NEW DELHI: Former French president Francois Hollande has fueled controversy over India’s multi-billion-dollar 2016 purchase of 36 Rafale fighter jets, saying that France was given no choice on the Indian partner for manufacturer Dassault.
His comments on Friday stoked debate over a subject which has gained significant traction in India in recent weeks, since the opposition Congress party accused Prime Minister Narendra Modi of favoring a private conglomerate over a public company in the aircraft deal.
The party alleges Modi gave preferential treatment to industrialist Anil Ambani, the billionaire chairman of Reliance Group, to the detriment of state-run Hindustan Aeronautics Limited (HAL).
Officials in India and France say Dassault had freely chosen to partner with Reliance, despite Ambani having no previous experience in the aeronautics sector.
“We did not have a say in that,” Hollande told investigative website Mediapart. “It was the Indian government that proposed this service group (Reliance), and Dassault who negotiated with Ambani.
“We did not have a choice, we took the interlocutor who was given to us,” added Hollande, who was president of France from 2012-2017.
French firm Dassault had spent years negotiating a deal for 126 fighter jets to be manufactured in India with HAL, but talks had stalled.
On taking office, the Modi government canceled the negotiations and decided to directly purchase 36 jets made in France.
Hollande denied any conflict of interest with Reliance, which partially financed a film produced by his girlfriend Julie Gayet in 2016.
“That is why, moreover, this group (Reliance) did not have to give me any thanks for anything. I could not even imagine that there was any connection to a film by Julie Gayet.”
Speaking to AFP on the sidelines of a meeting in Canada on Friday, the former French leader insisted that France “did not choose Reliance in any way.”
When asked whether India had put pressure on Reliance and Dassault to work together, Hollande said he was unaware and “only Dassault can comment on this.”

Contacted by AFP, France’s embassy in New Delhi did not comment.
India’s defense ministry wrote on Twitter that neither the Indian nor French government “had any say in the commercial decision.”
The French foreign ministry later issued a statement saying that “the sole obligations of the French government were to assure delivery and the quality of the equipment.”
Paris was “in no way involved in the choice of Indian industrial partners,” it added.

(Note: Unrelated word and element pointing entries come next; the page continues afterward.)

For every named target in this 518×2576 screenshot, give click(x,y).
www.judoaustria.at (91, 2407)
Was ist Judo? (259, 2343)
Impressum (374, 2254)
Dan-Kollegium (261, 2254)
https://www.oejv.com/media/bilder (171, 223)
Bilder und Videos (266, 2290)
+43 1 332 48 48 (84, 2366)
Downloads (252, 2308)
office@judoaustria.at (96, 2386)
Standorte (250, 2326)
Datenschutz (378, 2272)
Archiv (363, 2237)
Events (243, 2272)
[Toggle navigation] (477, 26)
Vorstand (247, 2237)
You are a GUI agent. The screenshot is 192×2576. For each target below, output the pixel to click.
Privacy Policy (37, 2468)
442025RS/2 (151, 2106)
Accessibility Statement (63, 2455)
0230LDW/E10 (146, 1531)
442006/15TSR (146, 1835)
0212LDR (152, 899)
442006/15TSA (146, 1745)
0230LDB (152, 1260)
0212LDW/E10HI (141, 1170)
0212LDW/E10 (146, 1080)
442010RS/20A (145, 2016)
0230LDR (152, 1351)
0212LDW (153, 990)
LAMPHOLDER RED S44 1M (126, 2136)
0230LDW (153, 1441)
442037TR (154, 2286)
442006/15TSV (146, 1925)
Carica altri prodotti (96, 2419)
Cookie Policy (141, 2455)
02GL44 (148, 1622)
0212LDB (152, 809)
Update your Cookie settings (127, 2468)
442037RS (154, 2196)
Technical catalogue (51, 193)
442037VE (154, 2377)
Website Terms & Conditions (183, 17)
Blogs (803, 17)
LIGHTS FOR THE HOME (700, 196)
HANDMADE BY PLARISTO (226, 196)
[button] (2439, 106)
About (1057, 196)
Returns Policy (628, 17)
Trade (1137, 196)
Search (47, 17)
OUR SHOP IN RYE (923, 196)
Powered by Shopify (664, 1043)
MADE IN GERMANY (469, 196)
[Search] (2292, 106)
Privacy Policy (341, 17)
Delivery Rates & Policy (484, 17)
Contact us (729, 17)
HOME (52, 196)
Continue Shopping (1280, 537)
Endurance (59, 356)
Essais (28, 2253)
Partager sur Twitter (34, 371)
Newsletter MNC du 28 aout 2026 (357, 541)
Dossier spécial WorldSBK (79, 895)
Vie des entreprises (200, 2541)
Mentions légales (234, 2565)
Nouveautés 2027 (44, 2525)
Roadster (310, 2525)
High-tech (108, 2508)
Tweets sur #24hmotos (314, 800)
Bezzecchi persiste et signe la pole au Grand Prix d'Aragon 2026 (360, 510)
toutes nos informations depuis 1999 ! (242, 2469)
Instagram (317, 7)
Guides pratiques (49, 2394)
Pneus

For its part, Dassault Aviation said in a statement Friday that the contract was “a government-to-government agreement.”
Congress President Rahul Gandhi, who has led the opposition’s focus on the deal, wrote: “Thanks to Francois Hollande, we now know he (Modi) personally delivered a deal worth billions of dollars to a bankrupt Anil Ambani.”
“The PM has betrayed India. He has dishonored the blood of our soldiers,” Gandhi added.
Foreign manufacturers obtaining arms contracts in India are obliged to reinvest a portion of the sums collected in India.
Under the Rafale deal, France must spend amounts totalling around half the eight billion euros ($9.4 bn) paid by the Indian government.
Dassault has invested more than 100 million euros in its joint venture with Reliance.
India — the world’s largest defense importer — has been investing tens of billions in updating its Soviet-era military hardware to counter long-standing territorial disputes with its nuclear-armed neighbors, including a strengthening China.
It intends to use compensations payments such as in the Rafale deal to create a local defense industry.